Hi could @dungfungus could please give your information to the local police if you haven’t already about someone riding through fadden numerous times it may be of interest.
Thanks

dungfungus 10:39 am 24 May 17

tim_c said :

I’ve seen a guy riding through Kambah (southbound) on an electric bike which seemed almost the size of touring motorcycle. He continued on through Greenway around the east side of the lake but I’m not sure if he continued on as far as Fadden (lost sight if him fairly quickly the rate he was travelling), but if anyone (cyclist or pedestrian) were to be involved in a collision with him they’ll be doing well to survive it given the speed and weight of his vehicle. I’d have reported it if there was any evidence that anyone might have bothered to do anything about it (I may even have video footage of him overtaking me like I was stationary).

The only people that haven’t seen these illegal bikes are the police and Pedal Power.

I am avoiding shared paths from now on.

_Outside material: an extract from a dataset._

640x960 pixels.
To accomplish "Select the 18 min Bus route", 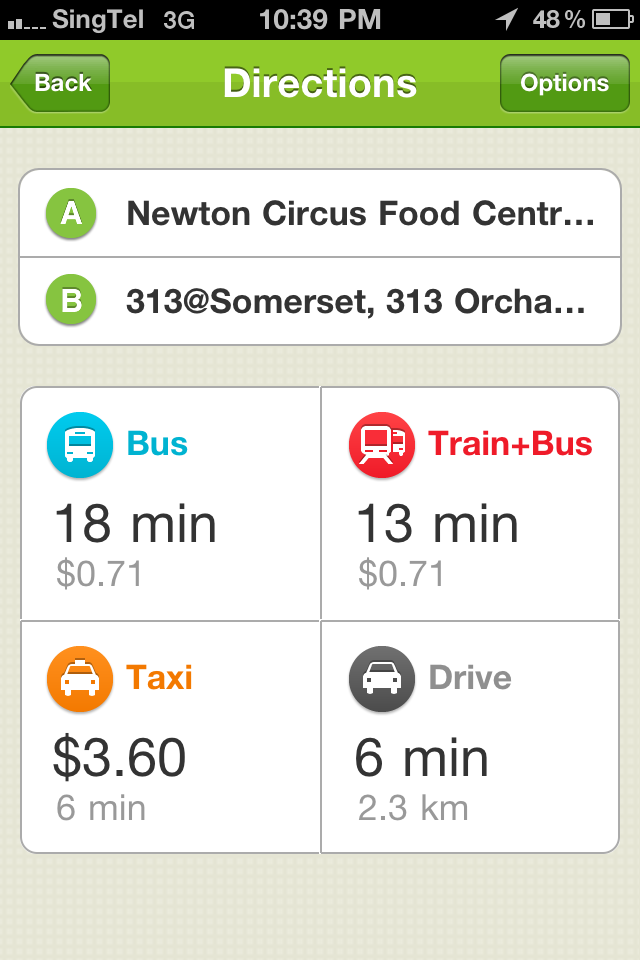I will coord(170,503).
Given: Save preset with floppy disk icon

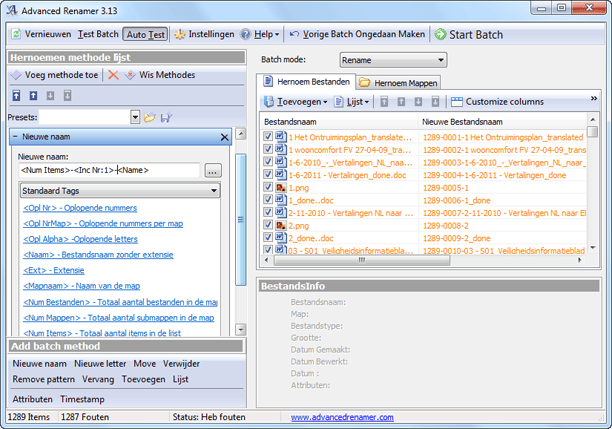Looking at the screenshot, I should (x=166, y=118).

Few bikes have bells and less have riders that give any warning of their approach.

It’s only a matter of time before we have “path rage”.

tim_c 9:38 am 24 May 17

I’ve seen a guy riding through Kambah (southbound) on an electric bike which seemed almost the size of touring motorcycle. He continued on through Greenway around the east side of the lake but I’m not sure if he continued on as far as Fadden (lost sight if him fairly quickly the rate he was travelling), but if anyone (cyclist or pedestrian) were to be involved in a collision with him they’ll be doing well to survive it given the speed and weight of his vehicle. I’d have reported it if there was any evidence that anyone might have bothered to do anything about it (I may even have video footage of him overtaking me like I was stationary).

tim_c 9:29 am 24 May 17

Acton said :

The danger to pedestrians from speeding cyclists on shared paths has been raised within this forum many times well before this unfortunate, but predictable accident. An articulate and educated community (cyclists and non-cyclists), should ask what is the most effective and practical way to prevent further such accidents. Otherwise it will happen again.

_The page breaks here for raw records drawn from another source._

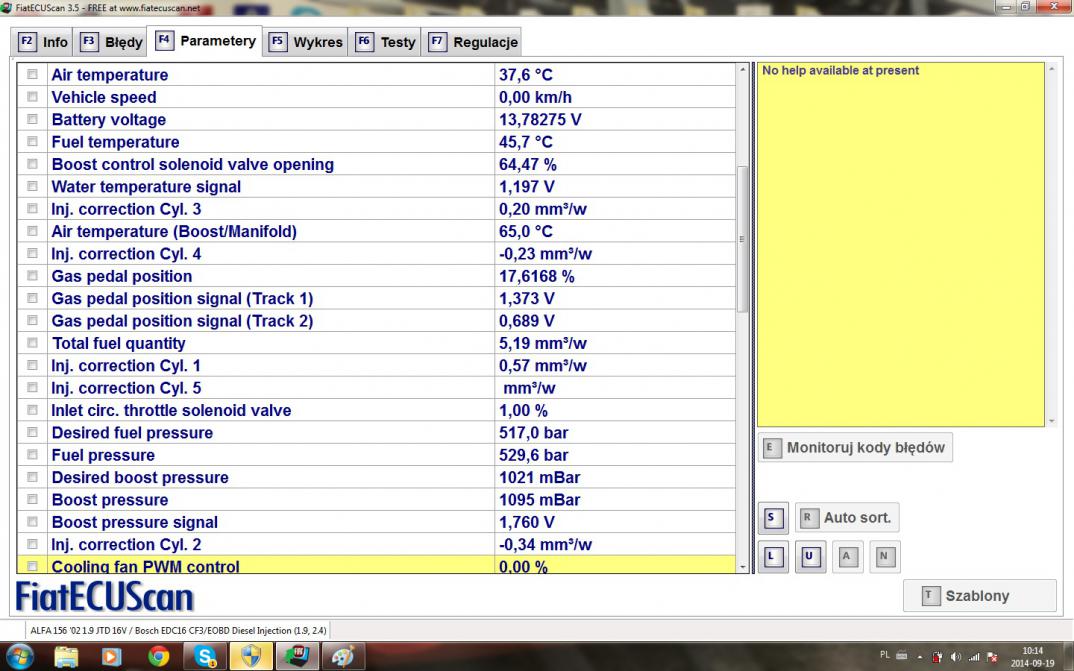1074x671 pixels.
Task: Switch to the Błędy tab
Action: tap(111, 42)
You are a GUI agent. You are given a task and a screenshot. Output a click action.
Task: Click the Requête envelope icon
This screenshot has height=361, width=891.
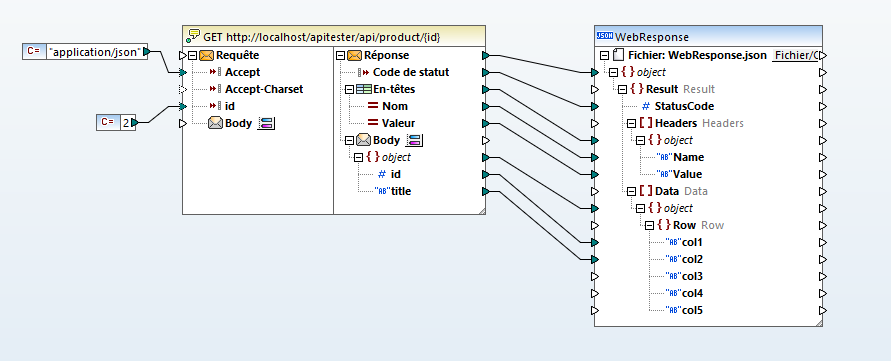point(206,55)
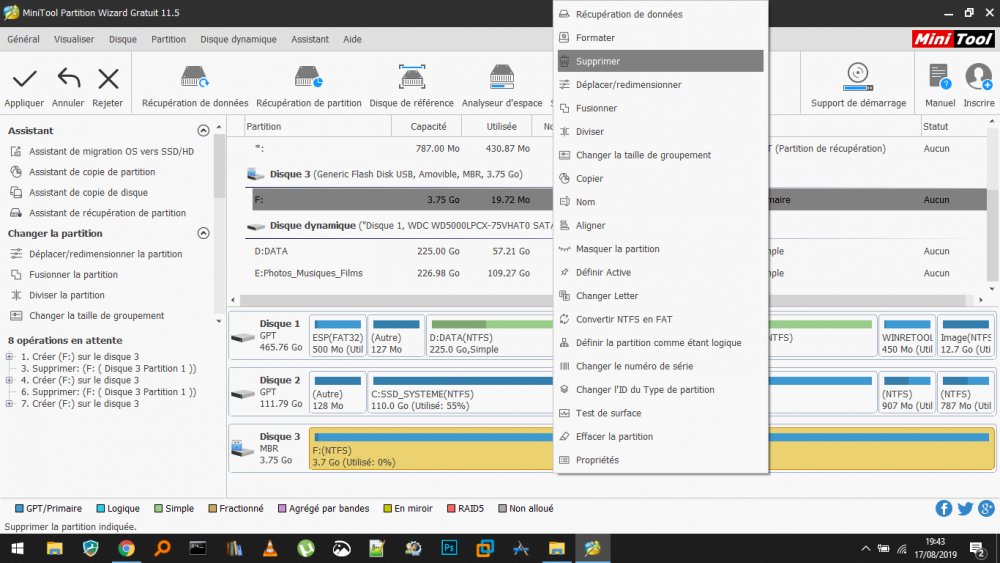This screenshot has width=1000, height=563.
Task: Expand pending operation 1 Créer (F:)
Action: (9, 357)
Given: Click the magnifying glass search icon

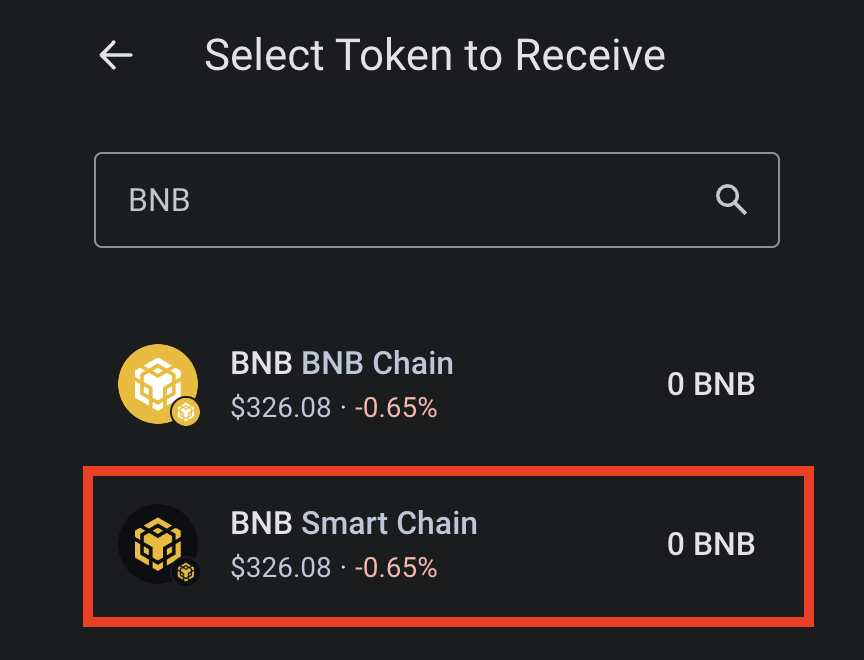Looking at the screenshot, I should tap(732, 200).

Or is pedestrian safety a secondary consideration when a complacent local government is beholden to a blinkered Greens pro-cycling ideology? Will it take a few more accidents like this, media coverage of permanent injuries, maybe even some fatalities, before a reluctant Minister forms a committee to consider submissions, make recommendations, which will then be reviewed and debated, before being watered down so as not to upset any influential cycling lobby groups or undermine the existing comfortable political status quo?

If you are reading this Pedal Power or Minister, please prove me wrong.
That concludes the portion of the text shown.